The sixth edition of artgenève opens later this week—running from 26 until 29 January–hosting 85 galleries from 16 different countries, with many public and private institutions taking part in the fair’s non-commercial programme and evening performances from the likes of Canadian artist Angela Bulloch.
As part of this year’s institutional programme, the Fondation Beyeler will celebrate its 20th anniversary. There will also be a 2000 sqm light installation of Anthony McCall’s Vertical Works as part of the fair’s The Estate Show section. Lake Léman will once again provide the setting for artgéneve/sculptures.

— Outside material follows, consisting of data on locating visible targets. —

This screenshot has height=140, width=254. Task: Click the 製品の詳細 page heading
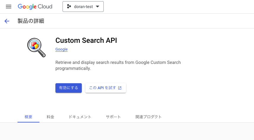(31, 21)
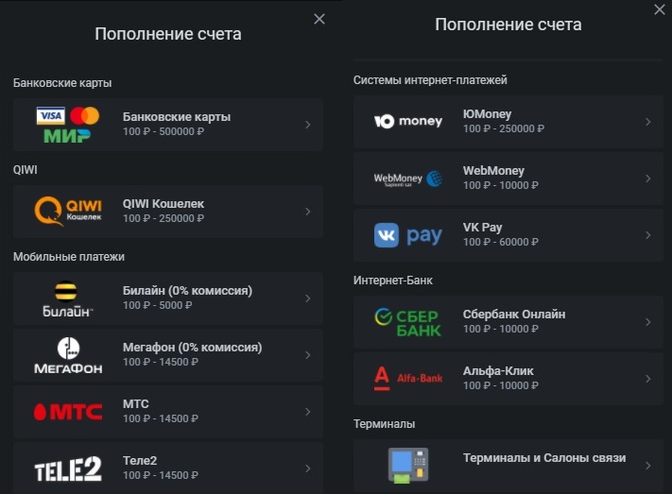Open Банковские карты chevron arrow

coord(308,125)
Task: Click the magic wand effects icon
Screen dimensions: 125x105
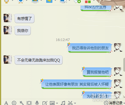Action: coord(21,103)
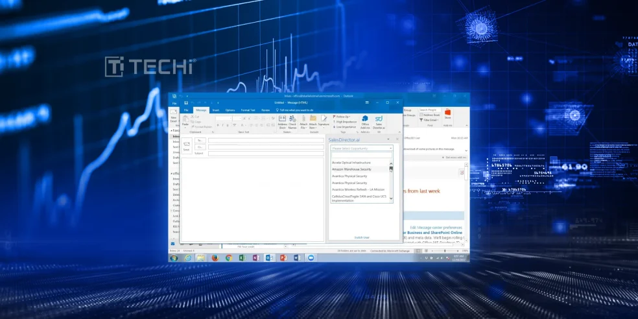
Task: Click the SalesDirector.ai ribbon icon
Action: pyautogui.click(x=379, y=120)
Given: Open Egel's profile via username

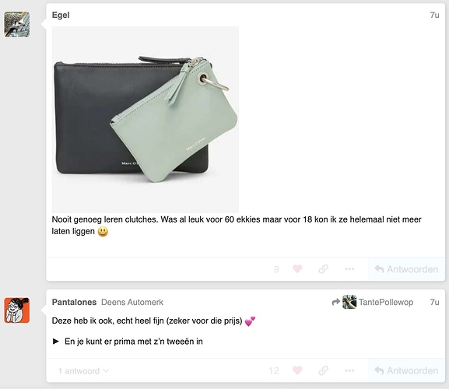Looking at the screenshot, I should pos(61,15).
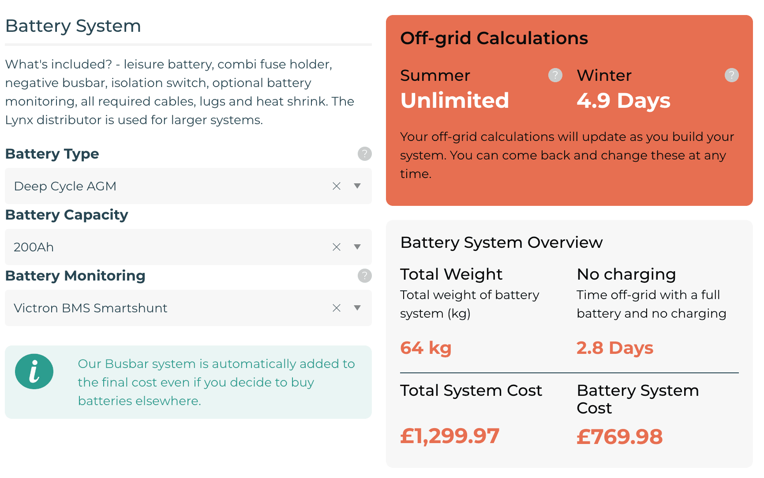The image size is (764, 478).
Task: Expand the Battery Capacity dropdown arrow
Action: point(357,247)
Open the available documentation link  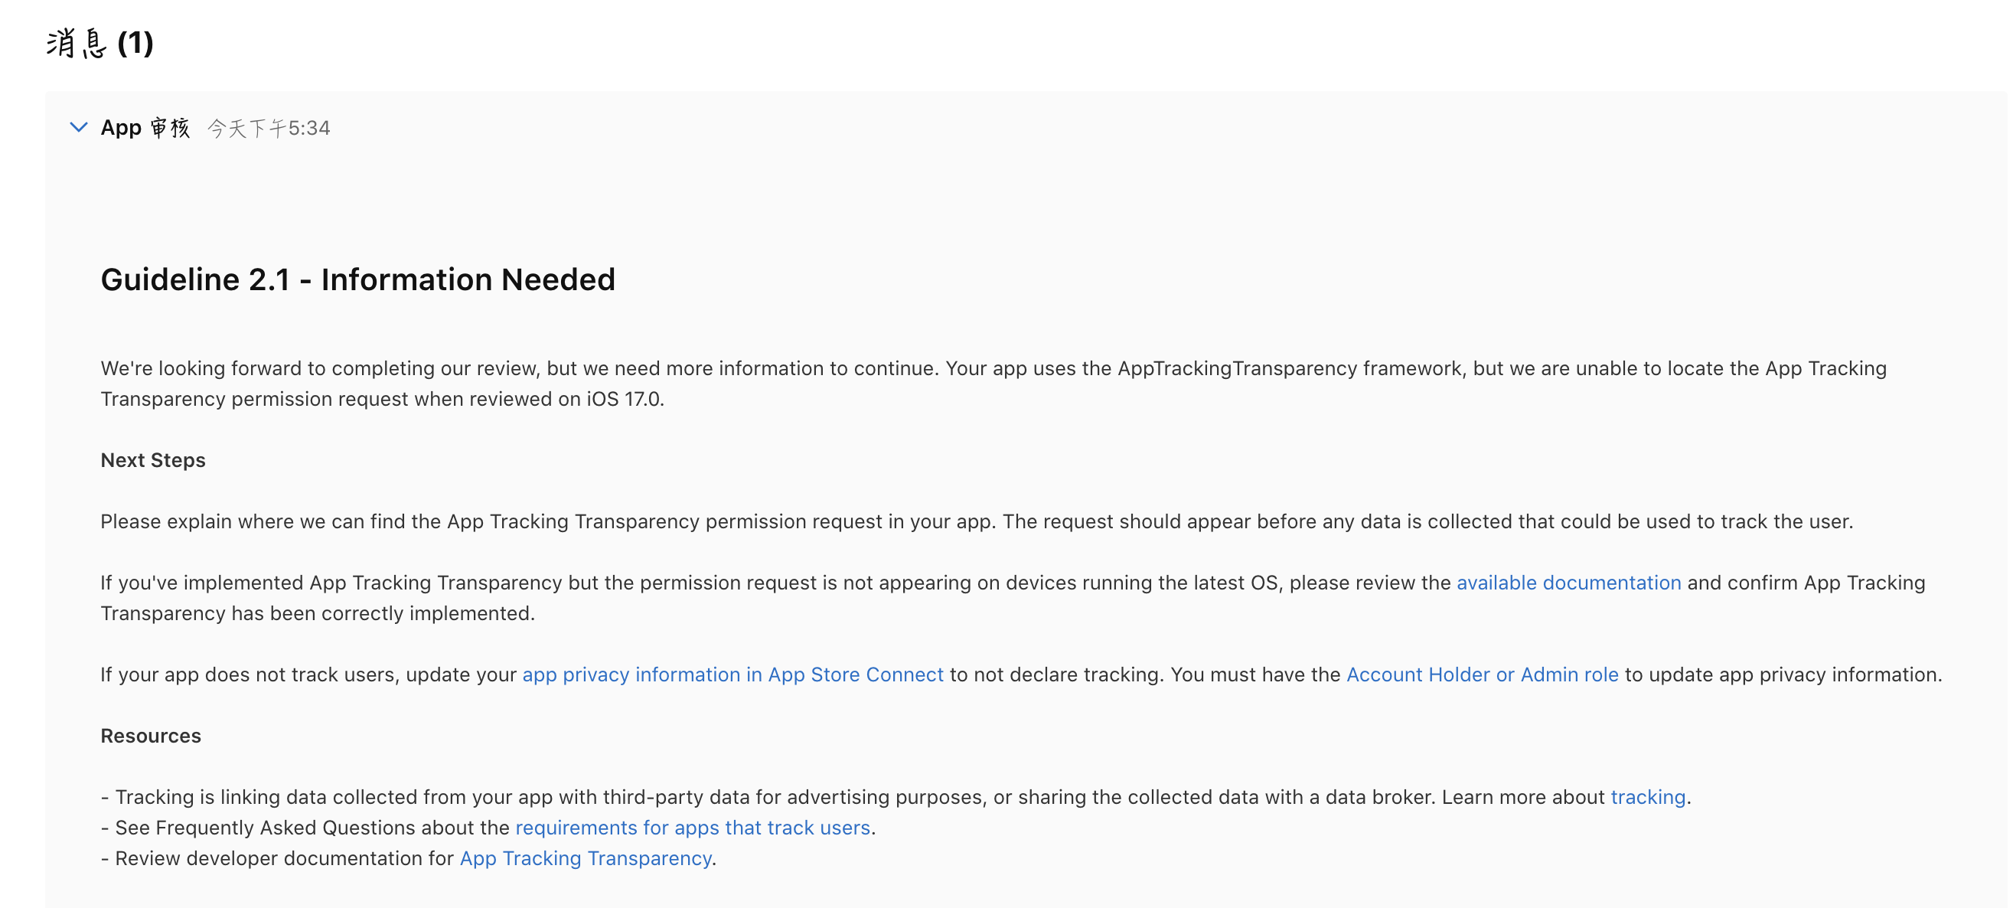pos(1568,583)

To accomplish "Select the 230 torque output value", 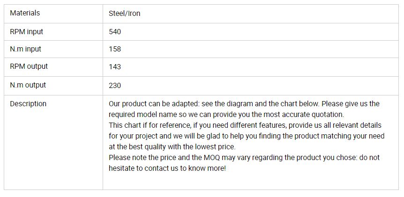I will click(x=115, y=86).
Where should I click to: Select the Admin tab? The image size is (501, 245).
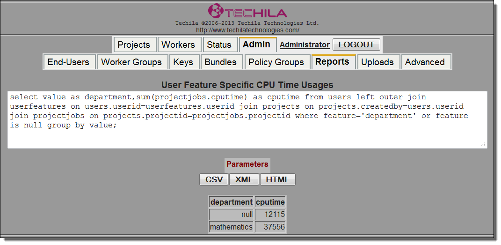(256, 45)
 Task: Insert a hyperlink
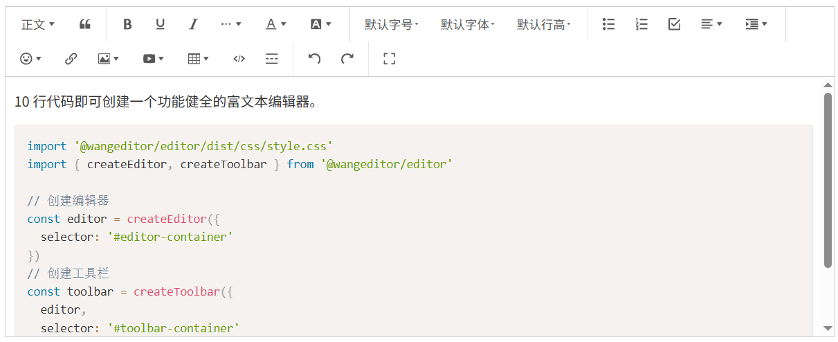tap(71, 59)
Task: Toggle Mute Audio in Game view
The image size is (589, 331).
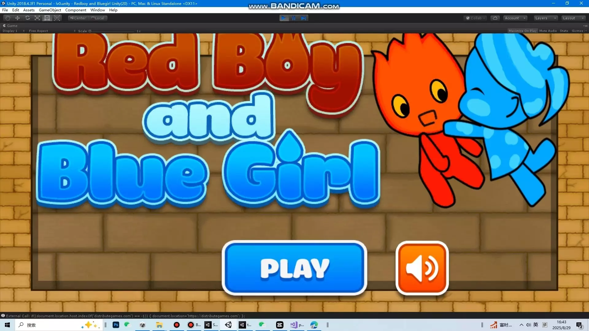Action: pos(548,31)
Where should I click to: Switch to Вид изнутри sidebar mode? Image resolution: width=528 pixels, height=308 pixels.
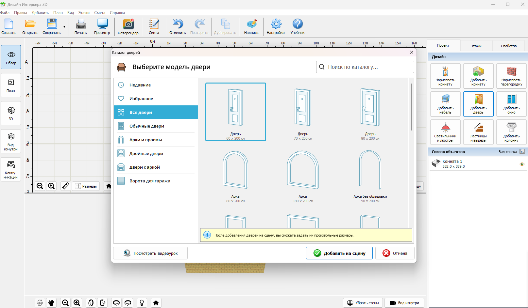coord(11,141)
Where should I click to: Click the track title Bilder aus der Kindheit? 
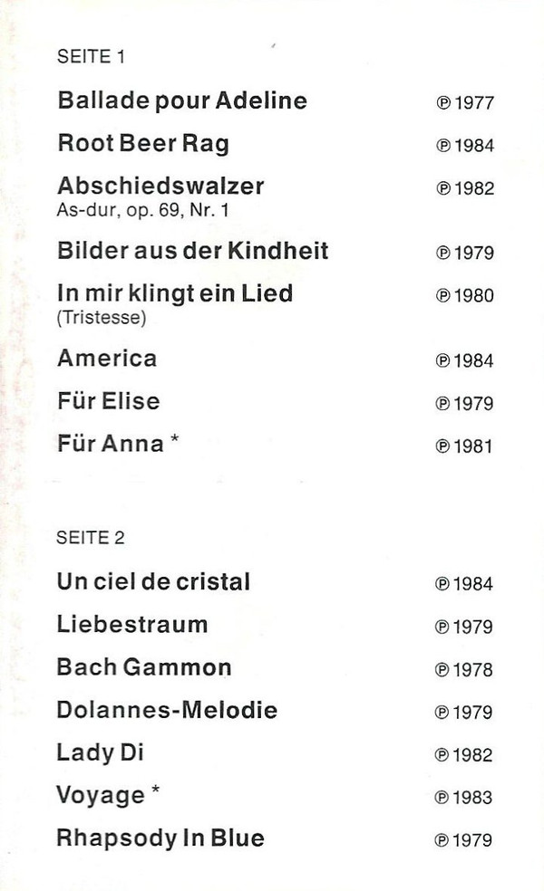(x=192, y=251)
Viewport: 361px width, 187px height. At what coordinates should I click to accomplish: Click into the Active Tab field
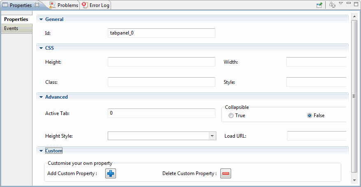[162, 113]
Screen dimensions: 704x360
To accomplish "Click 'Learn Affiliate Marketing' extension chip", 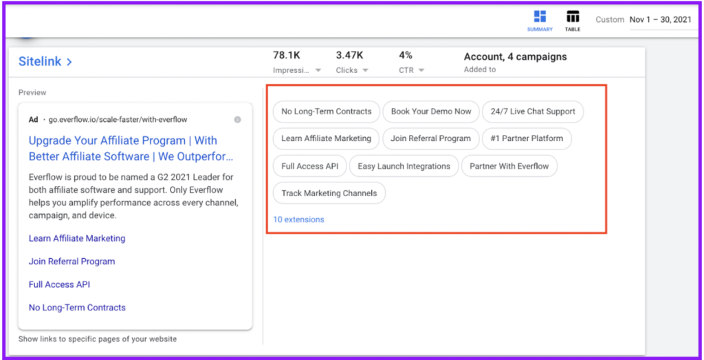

This year for the first time, a new section will launch, artgenève/cinéma, presenting the Julia Stoschek Collection from Berlin and Düsseldorf.
Within the fair, the selection of previewed work is lively and vivid, with a strong body of works favouring beautiful chaos and others made up of architectural, clean lines and bold block colours.
A deliciously foul Chloe Wise work would be a good example of the former, with her 2016 sculpture A Fantastic Ignorance, in which a stark white, tiered plinth is loaded with nectarine forms (nice), dried onion (not so nice) and lashings of creamy topping (we can’t quite make up our minds). There are also turbulent paintings from the likes of Vidya Gastaldon with Art Bärtschi & Cie, and the simpler but no less intense Untitled from Robert Zandvliet at Galerie Jean Brolly. Despite the disorder, these works hold enormous aesthetic appeal, with luscious colour palettes and sumptuous forms—even considering some of the more off-putting elements.
Other works sit almost in opposition to these, favouring mechanically straight edges and cold materials such as fibreglass and steel. Galerie Catherine Issert, Roehrs & Boetsch and Galerie lange + pult are all showing such works, from Pascal Pinauld, Reinier Bosch Cosmos and Wolfram Ullrich respectively. Glass is also employed to a somewhat clinical effect, FABRICA’s A Container of Errors: Flaw (2016), also at Roehrs & Boetsch, displaying a satisfying flaw in its warped centre. Brigitte Kowanz’s WISH (2015) also explores the interior/exterior qualities of glass, with a mix of LED lights and mirror creating a city-like scene within a simple cube.
The mirroring of planes and forms carries across to wall-hung works. Bernard Voïta’s Melancholia VIII (Abdellah T.) (2014) is an inkjet print on paper which depicts an interior space in black and white, chopped up at various angles with shadow and splits in the image itself. This creates a fine balance between chaos and order, slipping fully into neither and remaining out of reach of an easy piecing back together. Cécile Krähenbühl’s K-way (2016) employs a similar technique, though pushes further into chaos, with slices of finger and moments of both realism and abstraction blended into a single image.
In all, artgenève promises a diverse and visually-pleasing selection of work, which swings from mechanical to mind-bending.